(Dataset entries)
——————————

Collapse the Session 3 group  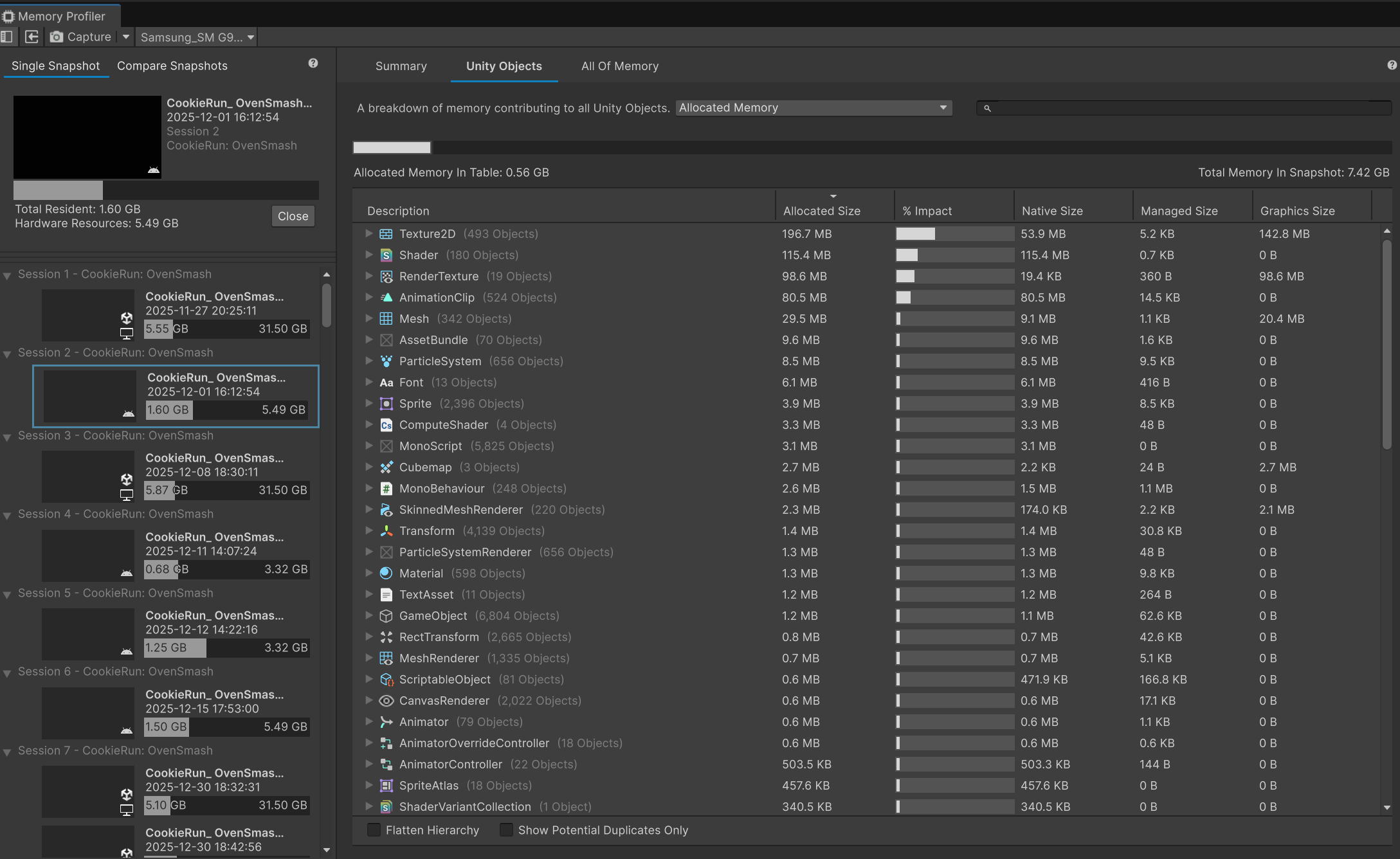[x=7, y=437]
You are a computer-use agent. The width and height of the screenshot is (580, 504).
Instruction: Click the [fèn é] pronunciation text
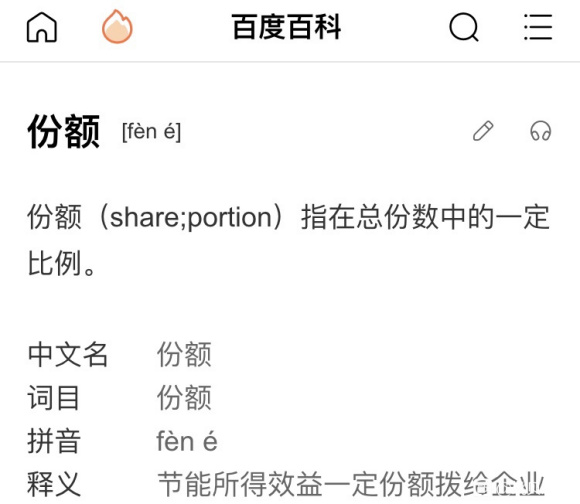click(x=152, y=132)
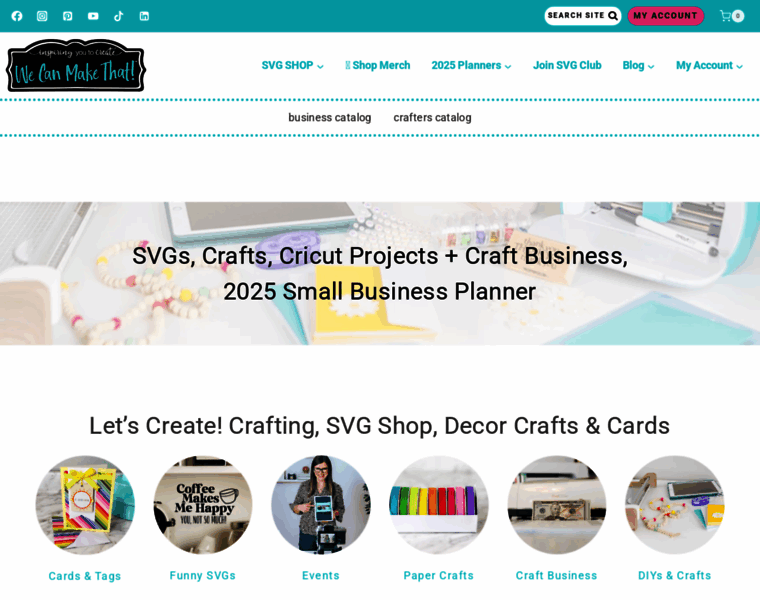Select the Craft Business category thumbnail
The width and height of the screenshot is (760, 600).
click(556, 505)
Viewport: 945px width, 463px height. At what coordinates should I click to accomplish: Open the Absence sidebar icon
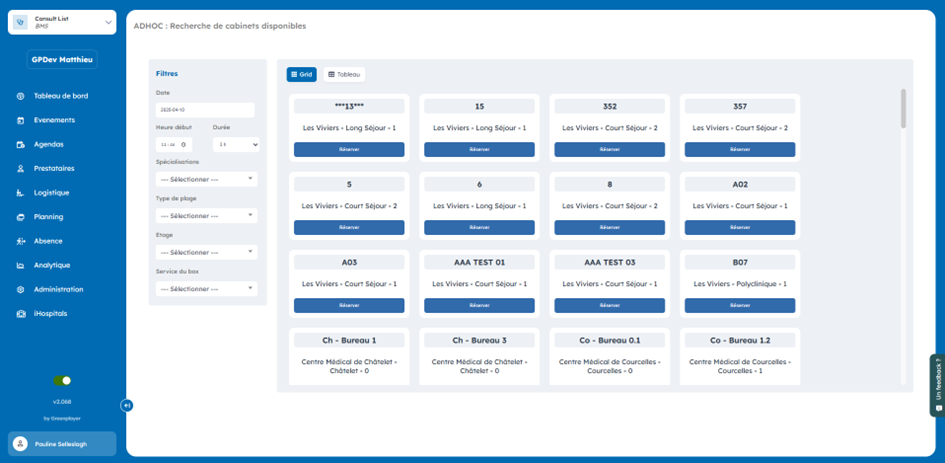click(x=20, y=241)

——————————

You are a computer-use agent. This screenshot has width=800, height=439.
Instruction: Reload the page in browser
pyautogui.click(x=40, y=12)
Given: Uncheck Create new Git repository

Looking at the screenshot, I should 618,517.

——————————

■ Task to carry out
In how many lines of the records does the word "agent" appear? Reply with the number only.

■ Exercise output
2